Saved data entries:

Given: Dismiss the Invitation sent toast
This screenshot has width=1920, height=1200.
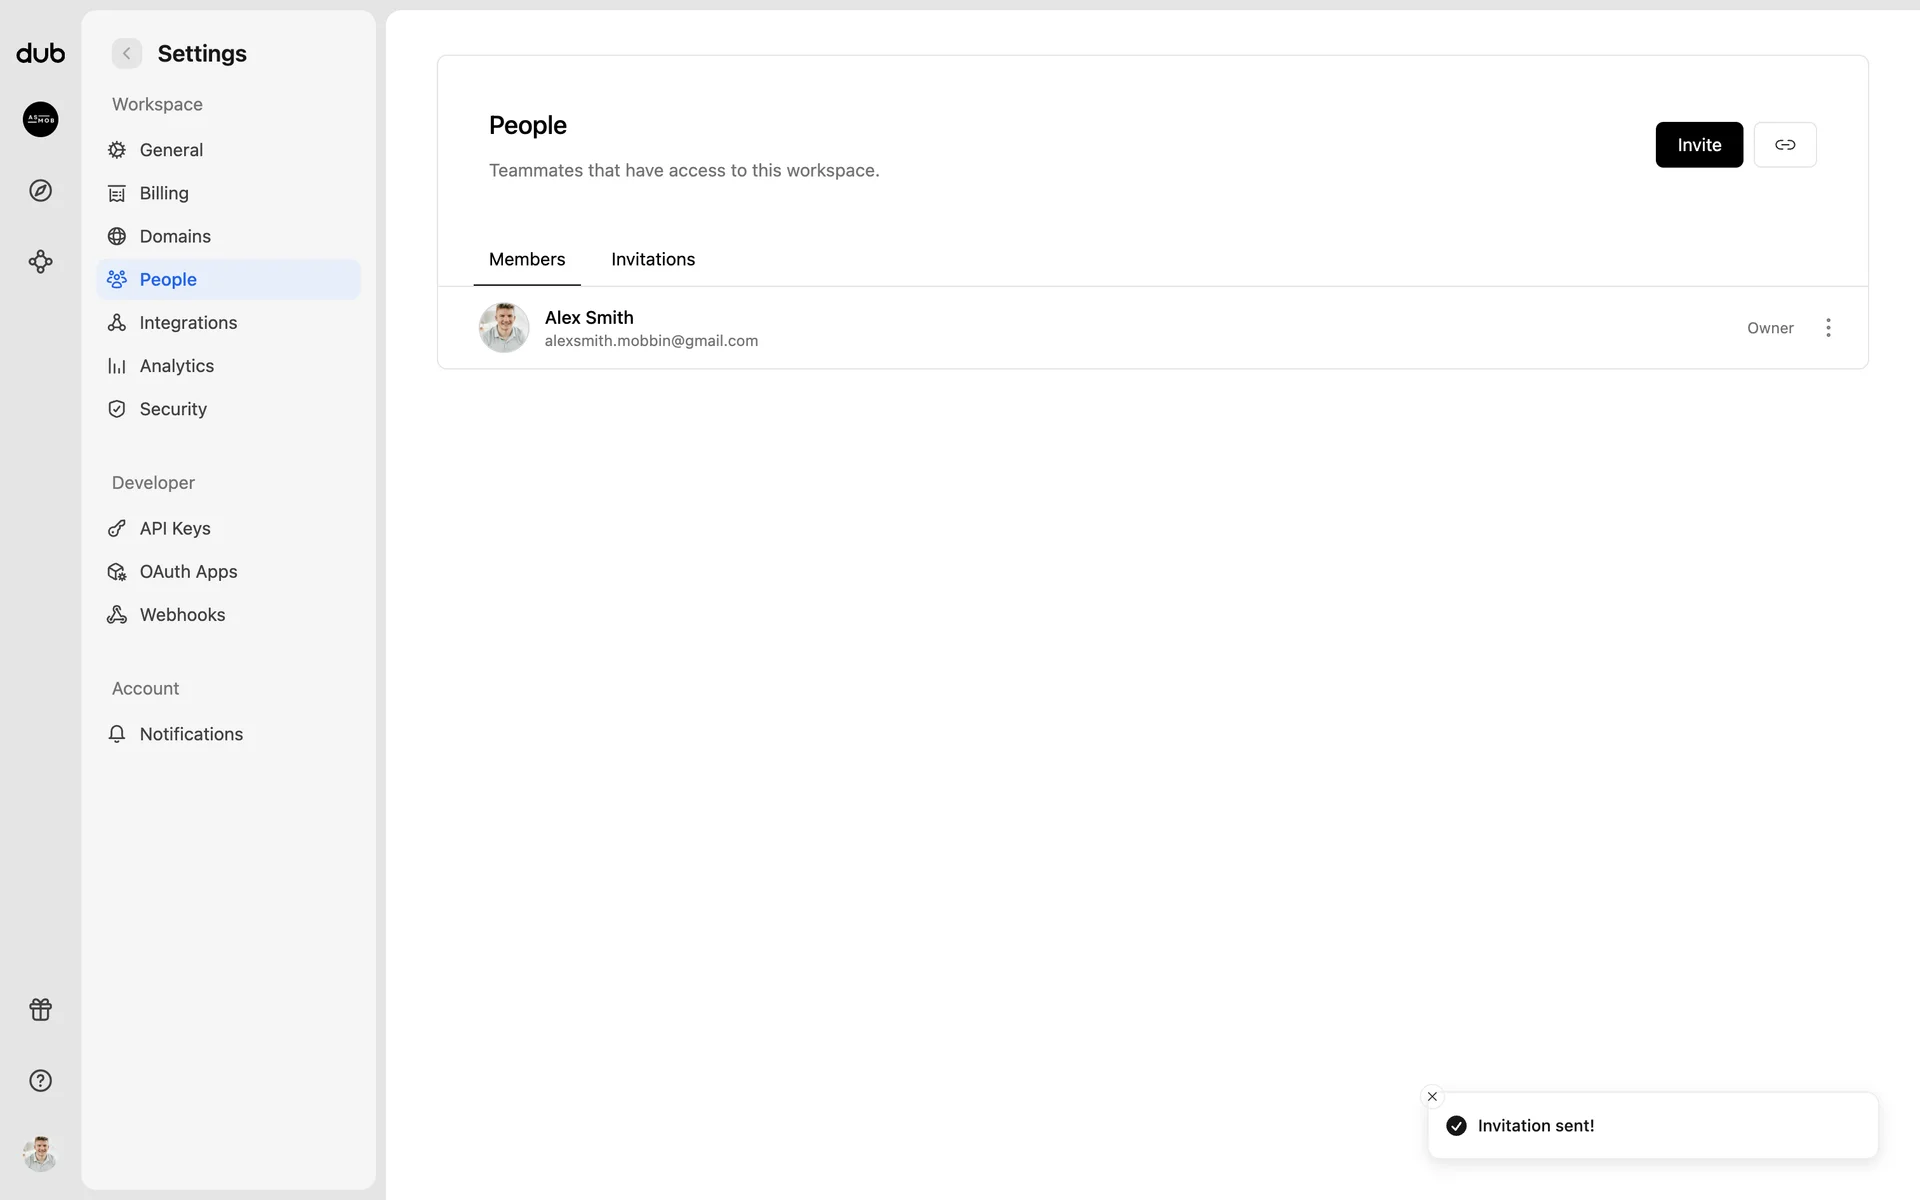Looking at the screenshot, I should pos(1432,1096).
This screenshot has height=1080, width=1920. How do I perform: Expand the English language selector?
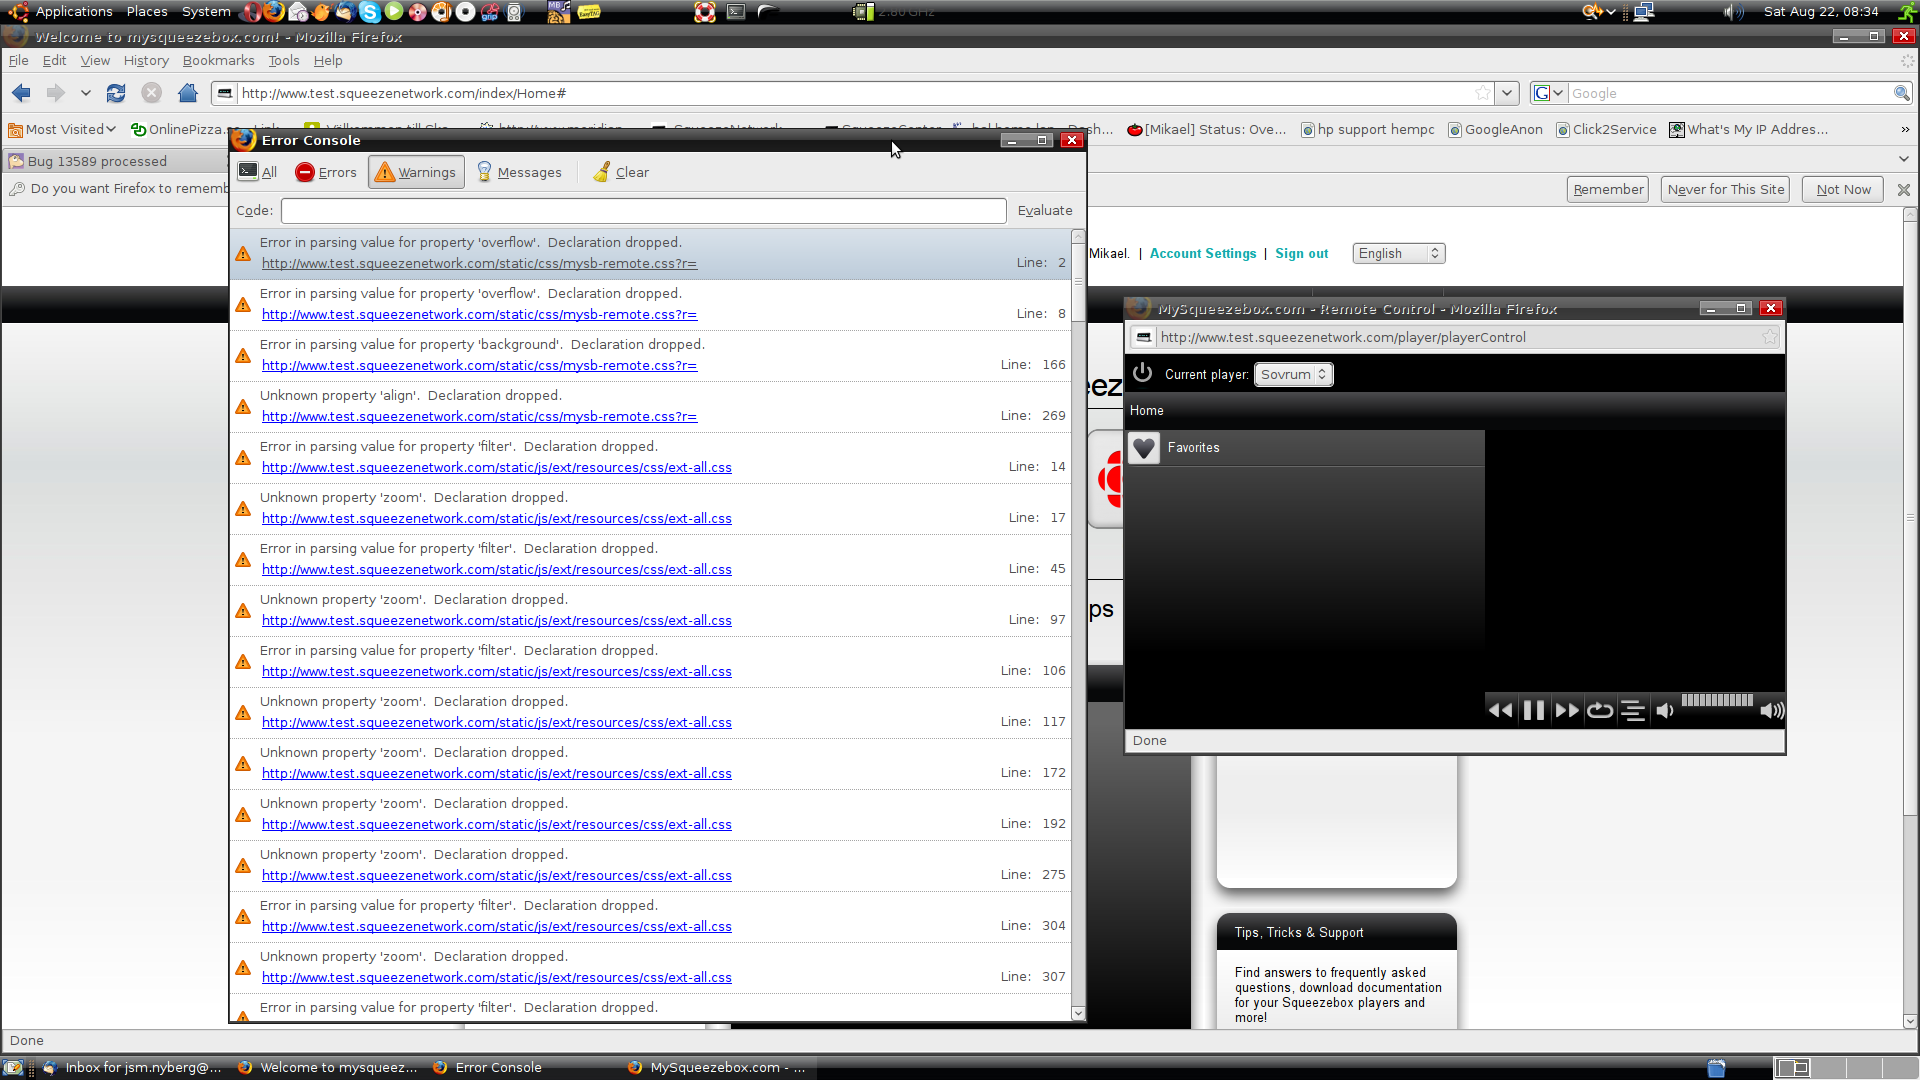[1398, 254]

• [WORK TO BE COMPLETED] Reproduce each entry above word for word. Pictures are not part of the copy.

• [EXERCISE SOLUTION]
Given: Dismiss the Invitation sent toast
This screenshot has width=1920, height=1200.
Looking at the screenshot, I should pos(1432,1096).
This screenshot has height=1080, width=1920. How do I perform: Expand the English language selector?
[1398, 254]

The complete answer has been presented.